*** Text section ***
What we see, in literature, politics, and religion, is a leveling effect. Not that the language becomes gross, or inexact; the reverse. It becomes more specific, and at the same time, includes more variety. The vocabulary expands beyond the cloisters, or the manners of court. In part, this is a function of class breakdown, the permeability of social and economic barriers: the collapse of feudalism. Also, the essential message of the Reformation is that you can have a personal relationship with God, independent of the interpretation of Scripture by the Church. There’s an obvious political message here, too. Your loyalty to any earthly power isn’t ordained, it isn’t written in stone, it derives from your consent.

I’d suggest that language – or more specifically, let’s say ‘usage’ – is an instrument of democratization. The term vernacular can be defined as indigenous, or local, such as a dialect; natural, or vulgar, or ordinary. In other words, a common manner of speech, in both senses: something everybody shares, or something you turn up your nose at.
***
Task requirements:
[A] Please rewrite the paragraph of the text on language and democratization that begins "What we see, in literature" as a shorter paragraph, keeping its main facts.
[B] List every word the text on language and democratization gives to define the term vernacular.
[C] Copy the part of the text on language and democratization that opens with the words containing "I’d suggest that" and closes with "your nose at.".
*** Source material ***
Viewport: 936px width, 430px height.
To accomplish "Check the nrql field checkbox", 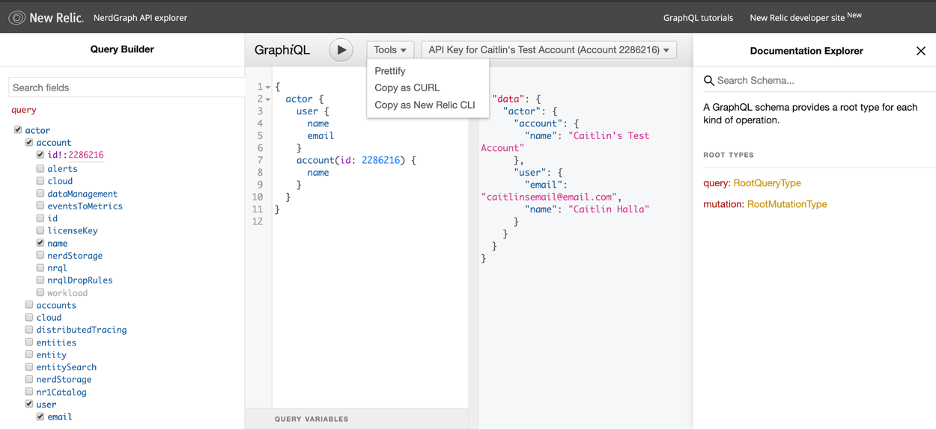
***
Answers to the problems:
[A] Literature, politics, and religion show a leveling effect: language becomes more specific and more varied, and its vocabulary spreads beyond the cloisters and courtly manners. This comes partly from class breakdown, the collapse of feudalism and its barriers. It also reflects the Reformation's message of a personal relationship with God, independent of the Church's interpretation of Scripture. The political lesson is that loyalty to any earthly power is not ordained but rests on your consent.

[B]
- indigenous
- local
- natural
- vulgar
- ordinary

[C]
I’d suggest that language – or more specifically, let’s say ‘usage’ – is an instrument of democratization. The term vernacular can be defined as indigenous, or local, such as a dialect; natural, or vulgar, or ordinary. In other words, a common manner of speech, in both senses: something everybody shares, or something you turn up your nose at.